Anonymous Anonymous said...

Hi Laura,
Riley always waits anxiously as I read your newest blog entries to him. Fortunately I read your latest entry about the new wonderful meat you had tried to myself first and was able to change the wording a little and he didn't suspect a thing. Hopefully your experience has taught you to be a little more cautious as you chow down on your next meal. LOL Keep your blog entries coming. You never cease to amaze me. Love you mom P.S. See you in April

10:07 AM  
Blogger Mike said...

It never crossed my mind that there are Buddhist Nuns. Maybe because the Monks are the ones that get all the press and have TV series made about them. I’m thinking of Kung Fu, a series aired in the early 70’s - a period your Mom once told me you refer to as “the olden days.” Once when I was in line to pay for an item in Chinatown there was a middle aged Buddhist Monk in front of me. As opposed to some new age Californians who try to pass themselves off as monks, this guy definitely seemed to be the real deal judging by his weathered skin, coarse yellow robe, simple sandals and yielding manner. So I was a bit surprised when to pay for his purchase he pulled out of his shoulder strung pouch an old wallet with the Playboy bunny on it. I have no doubt when he originally bough the wallet he thought, “Oh, a wallet with a rabbit image on it. How nice.”

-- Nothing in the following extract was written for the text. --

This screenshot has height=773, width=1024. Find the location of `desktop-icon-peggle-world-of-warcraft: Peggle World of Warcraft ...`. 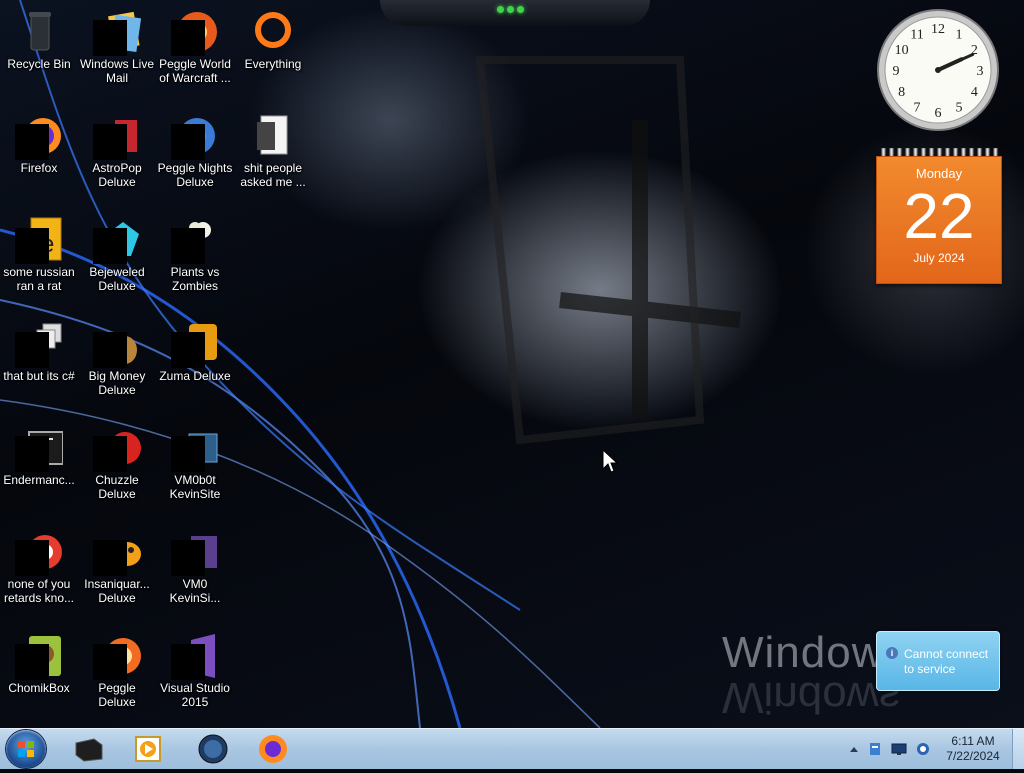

I’ve never eaten dog but have had lots of pig and I don’t understand why people draw such a sharp distinction between the two. The pig may well be the more intelligent and from what I’ve heard is very friendly. I suppose it’s because most Americans have never had a pig cuddle up next to them in a bed. My ex-wife DiMei succinctly summarized the difference in cultural attitudes towards dogs when six months after coming to this country she said with a note of confusion in her voice, “Michael in China dog is dog. In America dog is person.”